仕事に夢中になりながら頭の3割は会社から離れる

 数年前、社員のライフプランニング研修を担当していて、「何か参考になるもの・・・」と思って読んだ本の中に出てくる見出しである。
 その本の題名は、「頭がいい人の45歳からの習慣術」といい、著者は小泉十三さんで、KAWAIDE夢新書から出版されている。
 本には、45歳を過ぎて人生の後半戦に入った人達に、前半戦でエネルギーを使い果たし身動きが取れないような人生を送ることがないよう、自分を磨き、人生をさらに充実させるヒントが書かれている。
 この本、ライフプランニング研修を担当することになったので読んだのだが、「自分自身がその時期を迎えるために今どんな風に生活したらいいか」ということの参考にもなったし、中小企業診断士を目指す上でも大いに参考になった。

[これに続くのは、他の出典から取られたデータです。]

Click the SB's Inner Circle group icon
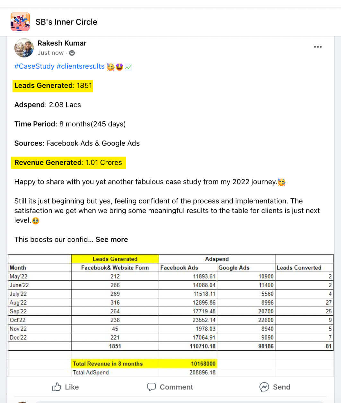The width and height of the screenshot is (341, 403). tap(20, 21)
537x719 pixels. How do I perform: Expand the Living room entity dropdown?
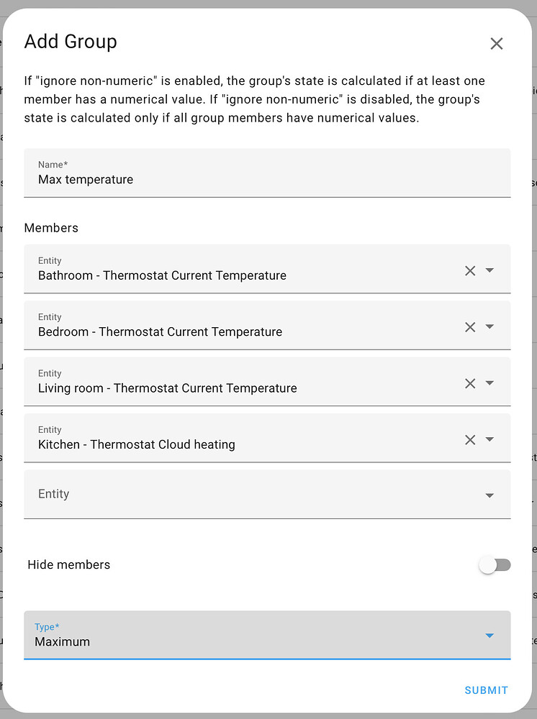(490, 383)
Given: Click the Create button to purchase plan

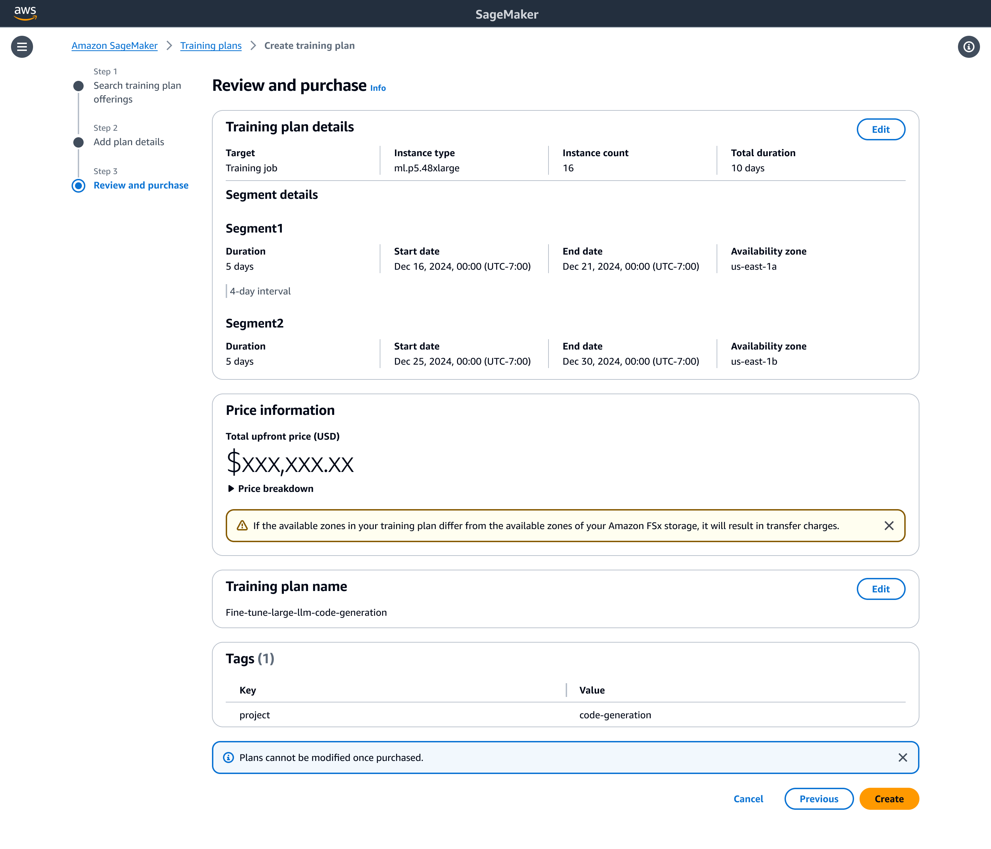Looking at the screenshot, I should click(889, 798).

そして、昨今の不祥事(株式会社コムスン社会保険庁)を起こさないために、個人レベルでどういう生き方をすればいいのかといった意味でも参考になる本である。
 著者が紹介する習慣術とは、45歳からの「精神の自立」と「行動の自由」をうながすためのものである。
 「しかし、これらを追求する上で、会社に身を置き続ける人にとって、『組織の拘束』が大きなハンディになる」と著者は言う。というのは、組織に属する人は給料をもらうということだけでなく、「組織の文化」の影響を受ける。そして、役所に見るような事なかれ主義や、昨今の不祥事なども、その「文化」のなせるものという。
 著者は、このようなことについて、失敗学で有名な東大名誉教授の畑村洋太郎氏の言葉(「失敗を生かす仕事術」講談社現代新書)を紹介している。

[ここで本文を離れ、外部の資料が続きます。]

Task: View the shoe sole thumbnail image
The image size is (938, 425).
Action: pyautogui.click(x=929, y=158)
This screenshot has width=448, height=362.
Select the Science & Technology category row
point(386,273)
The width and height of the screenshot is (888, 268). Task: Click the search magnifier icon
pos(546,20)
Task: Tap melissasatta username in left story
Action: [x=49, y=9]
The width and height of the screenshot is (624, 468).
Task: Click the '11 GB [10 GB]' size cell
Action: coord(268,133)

 組織の中で出世している人は、その組織の文化にもっとも馴染んでいるから出世することができたと言うこともできる。そういう人たちには、自分の部下たちに“自由な発想をしなさい”と教えることができるはずはない。また、かりにその言葉を口にできたとしても、自由な発想とは何なのか、なぜそれが必要なのかを伝えることはできないだろう。そういう組織の中で育つ人は、よほど強い意思がなければ、自分を変えていくことはできない。

 耳の痛い言葉である。
 実際、孤独や寂しさに耐えられるような強い意志があるか、よっぽど鈍感でなければ、「精神の自立」も、「行動の自由」も得られないといったことを、数多く経験してきた。
 そんなときどうするか。
 著者はこういう。

 「会社の文化に染まりつつも、一方で、それとは違った新しい道を開拓していく。それをしないと、自分の人生は、本当につまらないものになってしまう。それをするためには、会社の仕事を一生懸命にやりながらも、頭の中の三割は会社の文化とはかけはなれた部分でものを考える必要がある」
 三割という線が微妙である。それが「五割」を超えたら、たぶん組織にはいられなくなる。「四割」でも、不満分子、危険分子と見なされかねない。つまり、「七対三」は、組織内にあって「自立」と「自由」を勝ち取るためのギリギリのラインというわけだ。
では、どすうれば「頭の中の三割は会社の文化とはかけはなれた部分でものを考え」られるのか?
 ひとつの方法は、「会社」ではなく、目の前の「仕事」に没頭することだろう。「会社のため」ではなく、「仕事を成功させるため」に働く・・・そういう意識が常にあれば、必然的に三割くらいは「会社の文化」と切り離されたところでものを考えざるを得なくなる。なぜなら、 「会社の文化」とは、ときに仕事の“足かせ”になることがあるからだ。仕事をきっちり仕上げようとすれば、「会社の文化」とは無縁の発想が必要になるのである。

 確かにunizouも、これまで「会社の文化」に何度も悩まされてきた。そのたびに、仕事に没頭していたように思う。それで、今があるような気もする。
 企業の不祥事にしても、「七対三」の人達が、「これっておかしいんじゃないの?」と声を上げれば、その企業は救われたかもしれない。
 そして、unizouが中小企業診断士になりたいと思うようになって、さらにその意識が強くなったのも、この本のお陰でもある。
 これからも、仕事に没頭しながら、自分の人生を大事にして生きていきたいと思っている。